How does my real-time YouTube transcription tool work?
I am proud to share with you my latest open-source project: a tool that transcribes the YouTube videos you watch live (in real time).
Here is a step-by-step guide to how it works:
1. Capturing the sound coming out of your computer
The tool "listens" to exactly what your speakers are playing using a virtual audio cable (called loopback). The most well-known are: VB-Cable (Windows), BlackHole (Mac), or Stereo Mix when enabled.
2. Cutting the sound into small pieces
Every ~5 seconds, we take a piece of audio. It's short enough to be fast, long enough for the AI to understand the context.
3. Automatic transcription by local AI
Each small piece is sent to a Whisper model (Whisper.cpp). The model runs entirely on your machine → zero sending to the cloud, zero subscriptions, zero data leaks.
4. Automatic addition of timestamps
As soon as the text is found, the exact time is noted:
[00:03:42] And that's where the story gets really interesting...
5. Progressive writing to a text file
Everything is continuously added to a .txt file with the date and time of day.
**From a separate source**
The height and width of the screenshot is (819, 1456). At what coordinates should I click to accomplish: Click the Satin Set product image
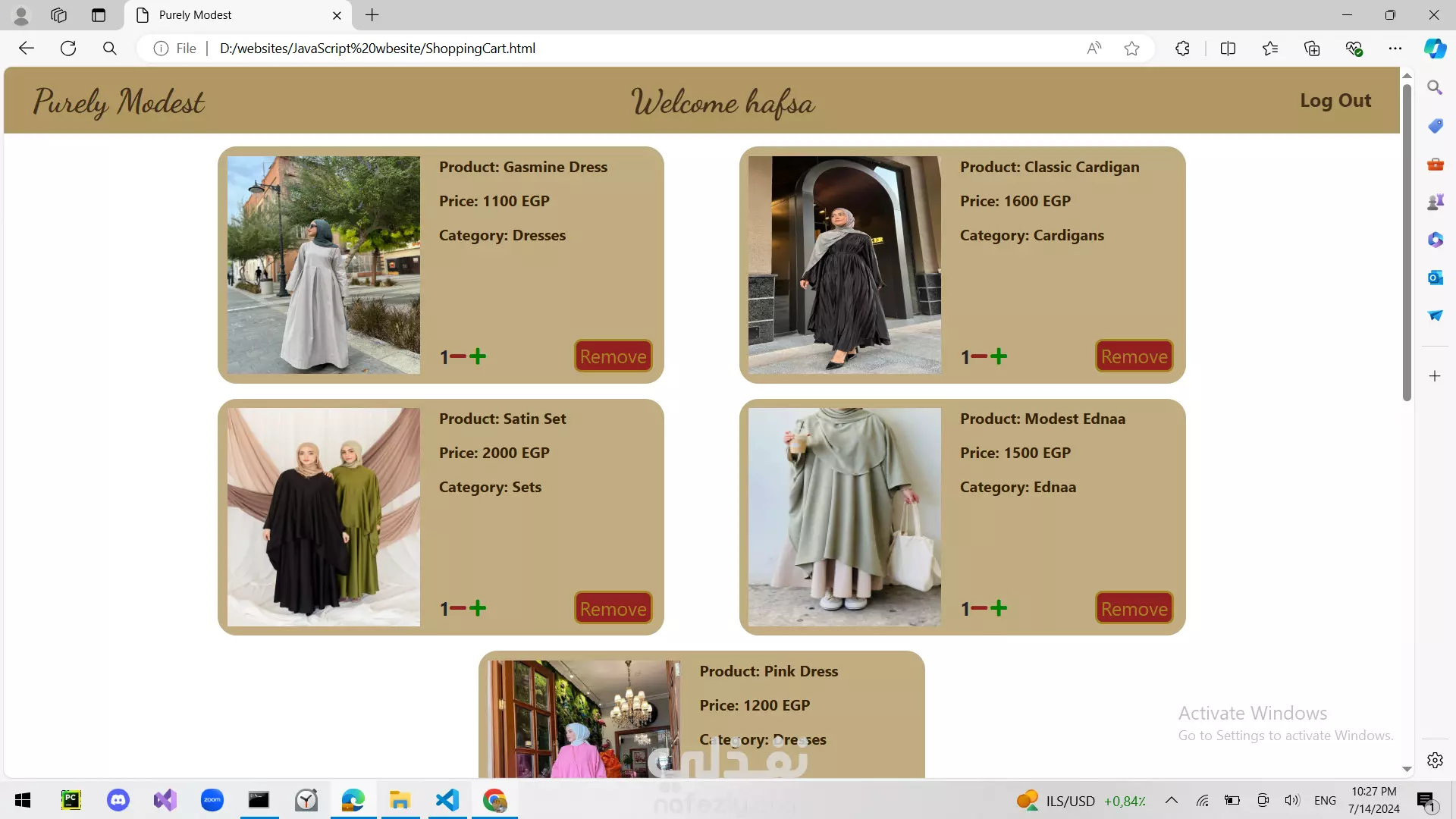pos(324,517)

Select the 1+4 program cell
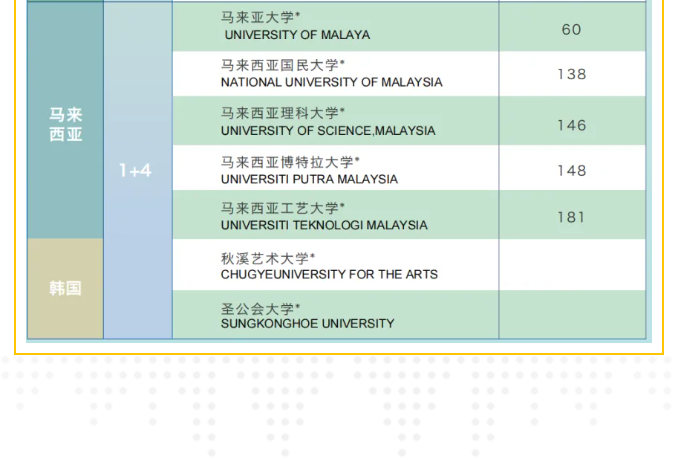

At the end of the video → you have the complete transcript, ready to copy and paste or reread.
Quick summary & technologies used
In a nutshell:
You put on a YouTube video → you run the script → you watch as usual → Ctrl+C to stop → you have all the text time-stamped in a file.
Technologies used:
- sounddevice: captures live audio
- whisper.cpp: fast, local speech recognition
- numpy: audio buffer management
Happy transcription to everyone! 🚀